Event Log Fundamentals

Where to Find Logs

• For NT/ Win2000/ XP/ Server 2003:

  • .evt file type

  • %systemroot%\System32\config

  • Filenames: SecEvent.evt, AppEvent.evt, SysEvent.evt

• For Vista / Win7 / Win8 / 2008/ 2012 / Win10 / 2016

  • .evtx file type

  • %systemroot%\System32\winevt\logs

  • Remote log server

  • Filenames: Security.evtx, Application.evtx, System.evtx, etc.

• Default locations can be changed in the registry.

• Logs are stored in binary format, complicating byte-level string searching, and are implemented using a circular buffer. The circular buffer loops around to (eventually) overwrite the oldest entries to the most recent.

• Options when maximum size of a log is reached:

  • Overwrite events as needed (Default): Events in the log are overwritten when the maximum file size is reached.

  • Archive the log when full; do not overwrite events: When the log is full, an archive is created (look for files named “Archive-Security-”). If not watched, this has the potential to fill the drive to capacity.

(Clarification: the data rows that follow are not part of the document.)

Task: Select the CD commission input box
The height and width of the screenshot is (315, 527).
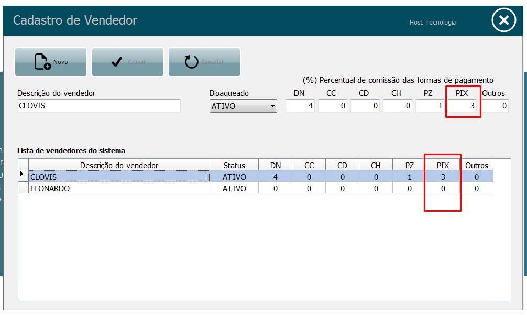Action: coord(365,106)
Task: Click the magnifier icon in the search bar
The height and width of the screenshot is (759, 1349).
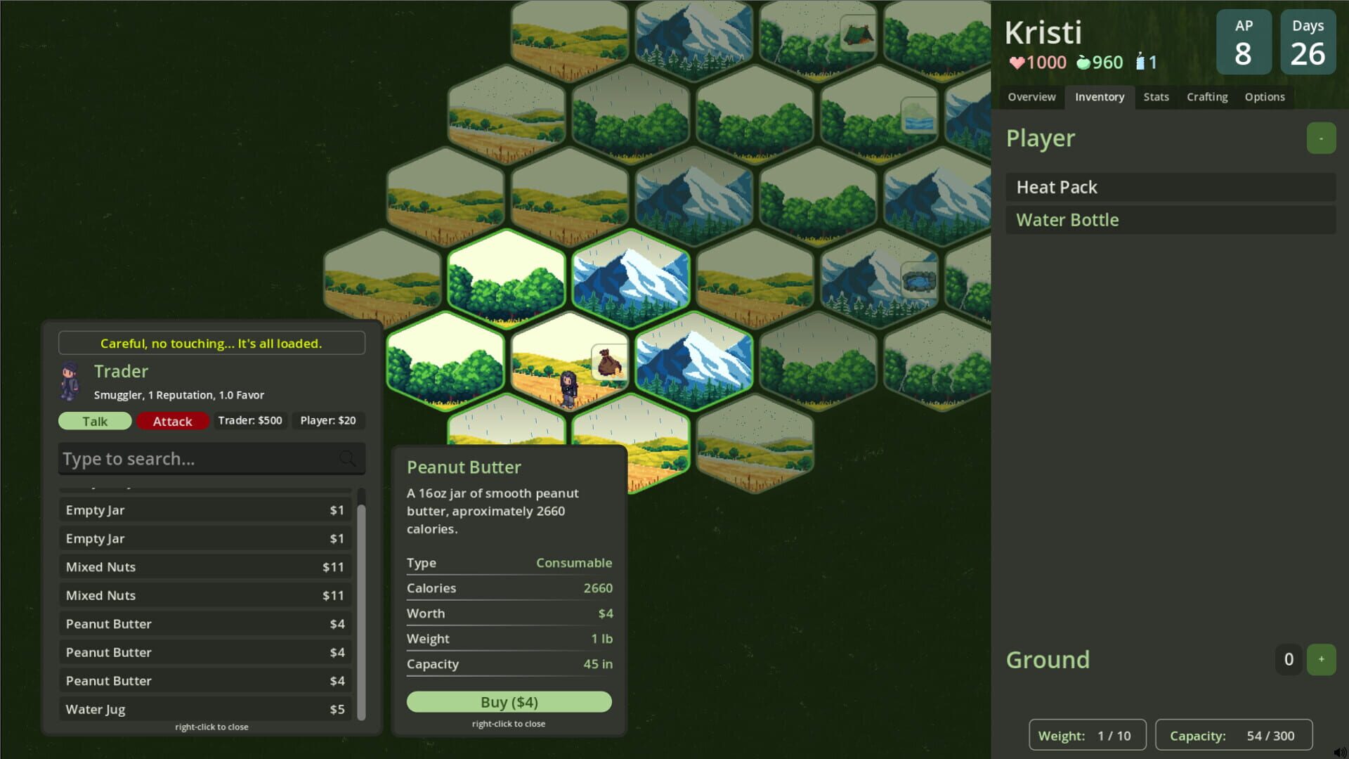Action: (348, 458)
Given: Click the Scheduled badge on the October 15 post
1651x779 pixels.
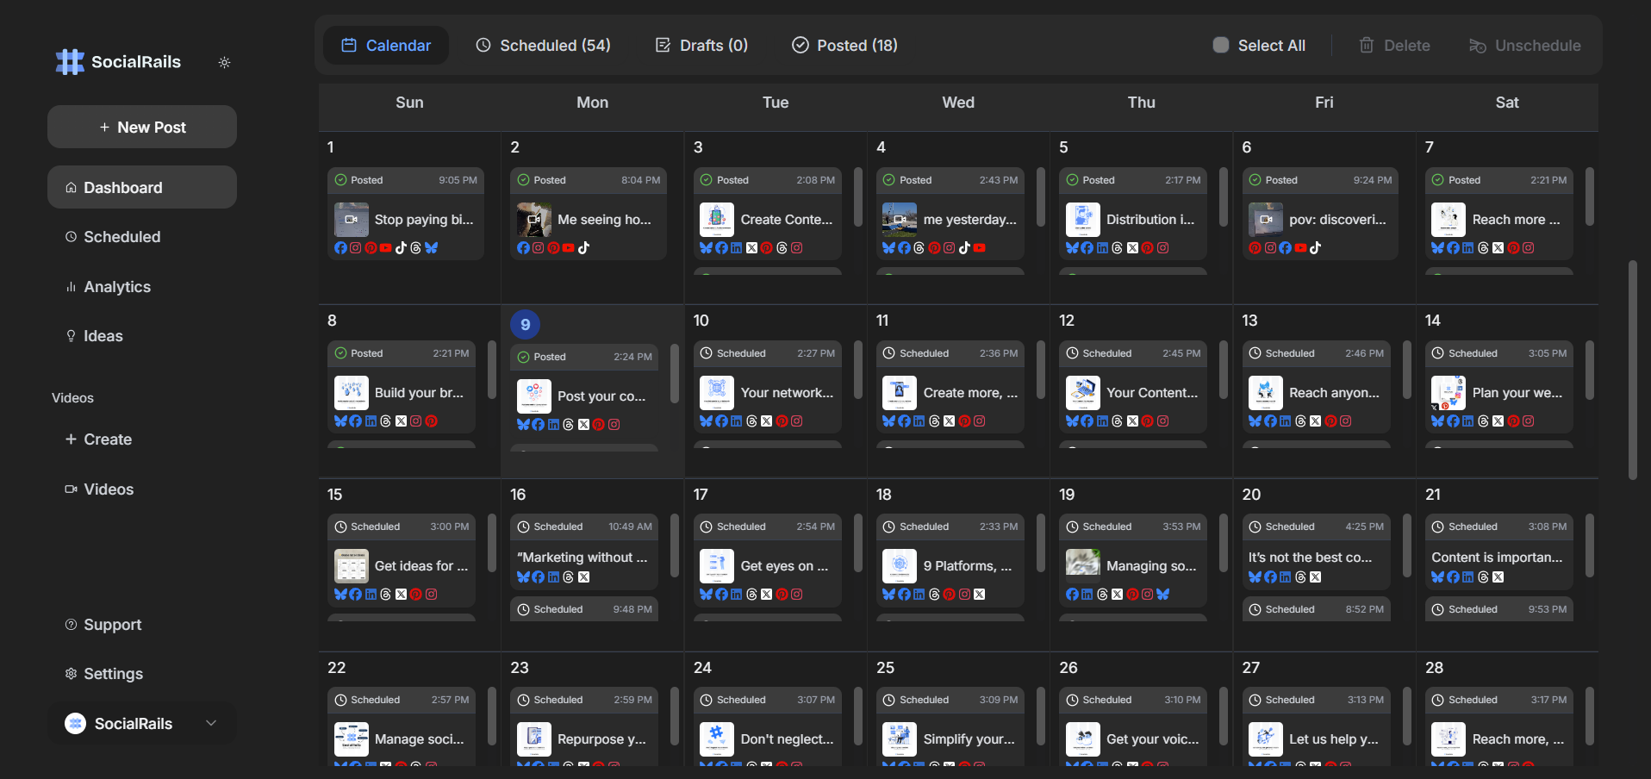Looking at the screenshot, I should click(368, 526).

  • Do not overwrite events: When the max log size is reached, error messages are generated to indicate that the event log is full. The administrator must manually clear the logs.

Types of Event Logs

Security Logs

• Most reviewed logs in Windows forensics.

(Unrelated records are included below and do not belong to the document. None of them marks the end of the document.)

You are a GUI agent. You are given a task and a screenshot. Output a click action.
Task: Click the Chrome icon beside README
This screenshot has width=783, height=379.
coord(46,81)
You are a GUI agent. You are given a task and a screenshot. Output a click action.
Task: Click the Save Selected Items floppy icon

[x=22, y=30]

• Although almost all event logging has the potential to be useful during an investigation, most of the questions we are looking to answer during a forensic investigation tend toward answers found in the Security log.

• The System and Application logs store information more useful for troubleshooting by system administrators.

• An important concept is that the audit policy can be set to trigger events for both successful and failed attempts.

• It is possible to tailor auditing for a specific user account using Group Policy.

• Only user accounts with administrator permissions can review, export, or clear the log.

What is recorded?

• Audit account logon events: Audit each instance of a user logging on to or logging off from another computer in which this computer is used to validate the account.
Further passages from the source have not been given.